Have you tried having outside sellers in for a fee? Carefully chosen ones can really add to the festive atmosphere without extra hassle for you.

And definitely hold it on a Friday straight from school. Staff stay on to help, you have a captive audience of parents picking up their DC and the clearing up gets done in 30 mins cos everyone wants to go home.

BirminghamCityCentre Tue 09-Dec-14 21:59:16

thank you MrsPMCC, sounds lovely!
Ten and Daisy, think perhaps I was too close to it this year (as in, lived and breathed it for 3 solid weeks before the event). Were you both attending as normal people (i.e., not PTA?).... or are you actual PTA who don't hate it? Intrigued either way, I'd like to meet you in our school. Sounds like you have a nice atmosphere.... I would really like to get away from "give us your stuff and then buy it back" ethos though.
Friend of mine with eldest in reception had a bit of a go at me since fair because she purchased £10 box of chocs to donate to grown up gift room and was cross to see all grown up gifts were £3. I didn't know whether to laugh or cry......

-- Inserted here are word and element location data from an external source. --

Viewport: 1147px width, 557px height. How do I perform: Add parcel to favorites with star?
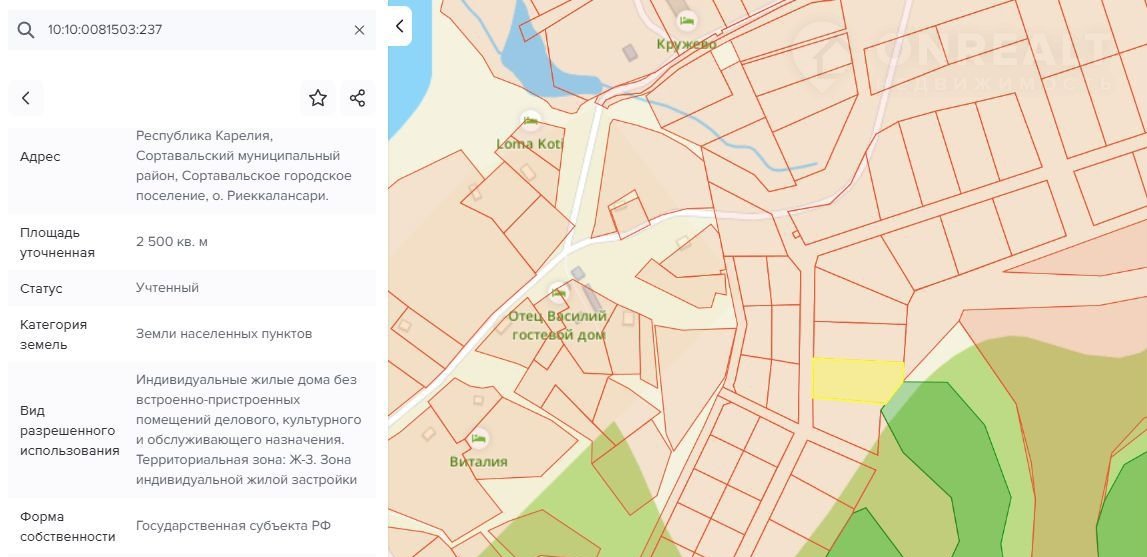pos(318,98)
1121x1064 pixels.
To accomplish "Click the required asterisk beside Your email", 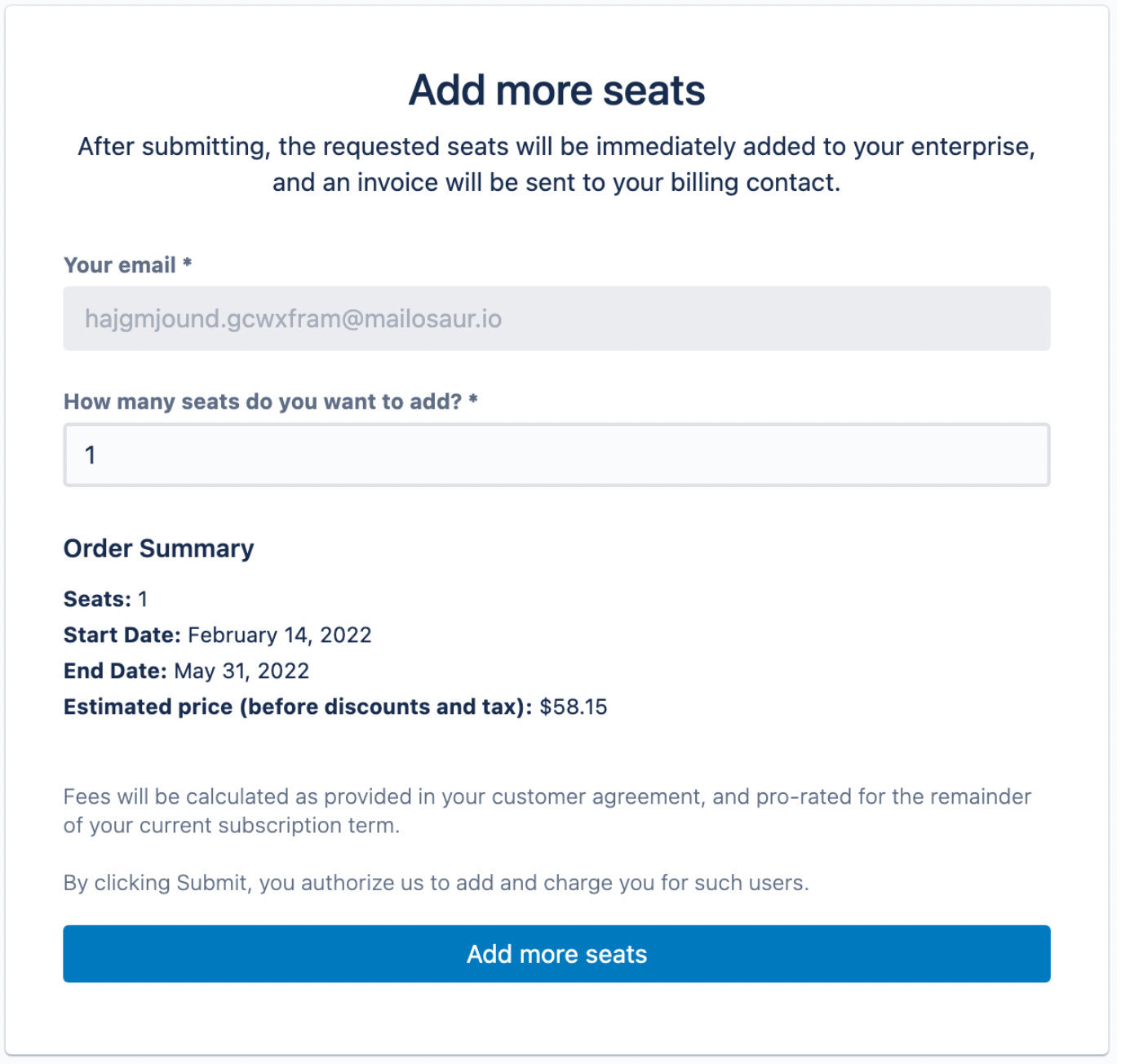I will click(188, 263).
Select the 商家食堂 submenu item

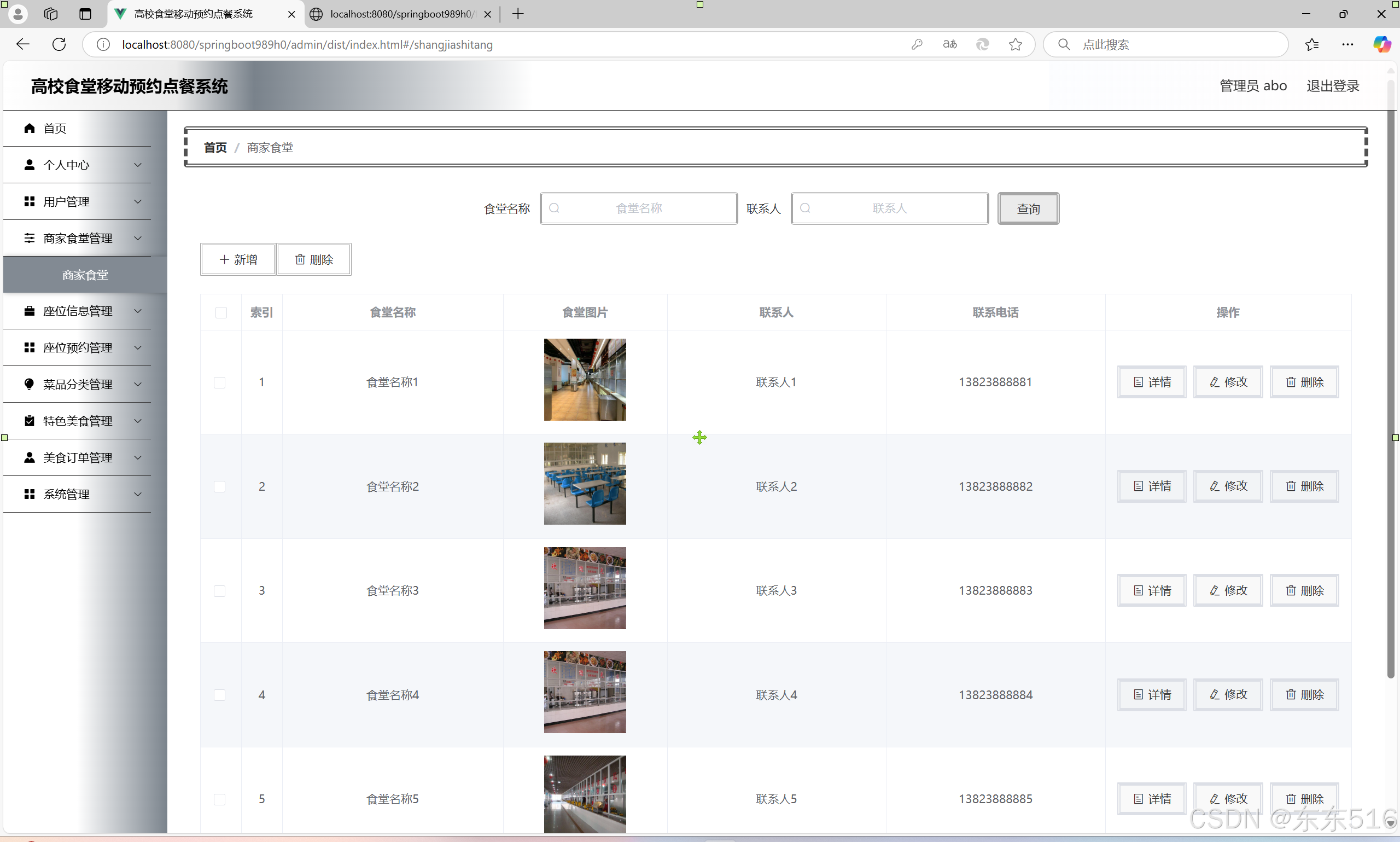tap(85, 275)
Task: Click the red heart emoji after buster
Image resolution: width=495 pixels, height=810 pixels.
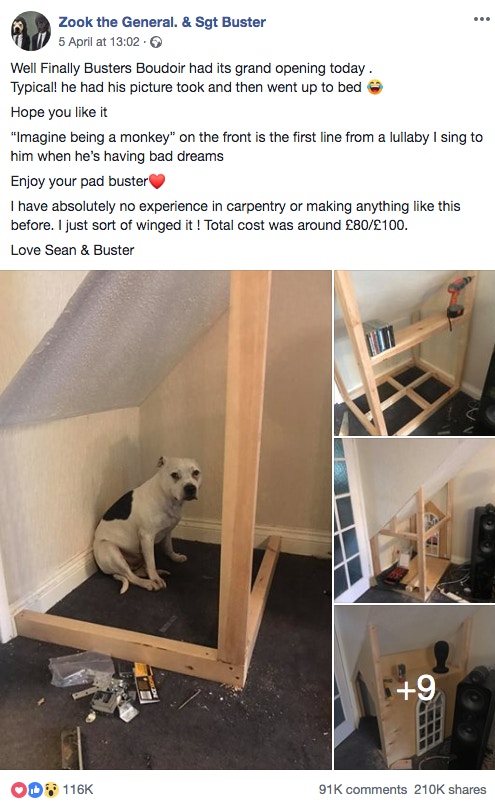Action: click(157, 181)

issynoho Tue 09-Dec-14 22:00:01

Christmas trees - genius!

BirminghamCityCentre Tue 09-Dec-14 22:06:39

Christmas Def food for thought. Thank you!

BirminghamCityCentre Tue 09-Dec-14 22:07:32

where do you get your trees, neolara??

Redcoats Tue 09-Dec-14 22:20:04

We get outside traders in for most of ours selling crafts, bread, cheese, cakes and stuff. Think we charge £25 per pitch. That accounts for a third of our income.
We have a few PTA stalls and have non uniform days asking for smellies and chocs. We then parcel them up into 'hampers'/ gift baskets for sale. We makd sure to price well inder retail. This year the smellies stall was sold out within an hour.
This year we tried the Teddy tombola, pinched the idea of PTA uk Facebook page. Basically all KS1 bring on a teddy they dont want anymore. We wash them, name them and run a tombola to win them. The kids absolutely love it. We got about 400 bears! Some parents were bringing in bin bags full!

BirminghamCityCentre Tue 09-Dec-14 22:27:38

amazing the magic of a tombola. we also did a soft toy tombola with name labels and a little description and they went so fast! second hand toy stall sales dried up fast so we whacked raffle tickets on everything left and all of a sudden it kicked off and pretty much sold out. Just... amazing.
Don't get me wrong, we made a lot of money from our Fair (average £17-18 per child in school) but it feels like an excessive effort from a very small few prepared to get involved and the parents are not keen really. I'd like to find a happier way of lifting cash from them - for all involved. Outside stalls will be considered if we do this format again I guess, but would rather steer clear of Fair in future.

Redcoats Tue 09-Dec-14 22:36:13

What about a Santa dash? Get the DCs to run around the field dressed as Santa.

lemisscared Tue 09-Dec-14 22:39:47

Marking place. I am in xmas fair hell just now. Ive got a stinking cold yet im running around buying food to sell. Harassing parents to buy raffle tickets. Done the humiliation of begging for raffle prizes and printing untold bastard posters. Its basically jyst me and the chair doing all the prep with some parents helping on the day. I expect to spend two full days in school this week. There has to be an easier way.....saying that we make £££'s but i know we piss people off

merrymouse Tue 09-Dec-14 22:45:00

If you think people hate the fair ask them to pay £17 for the pleasure of not having to go?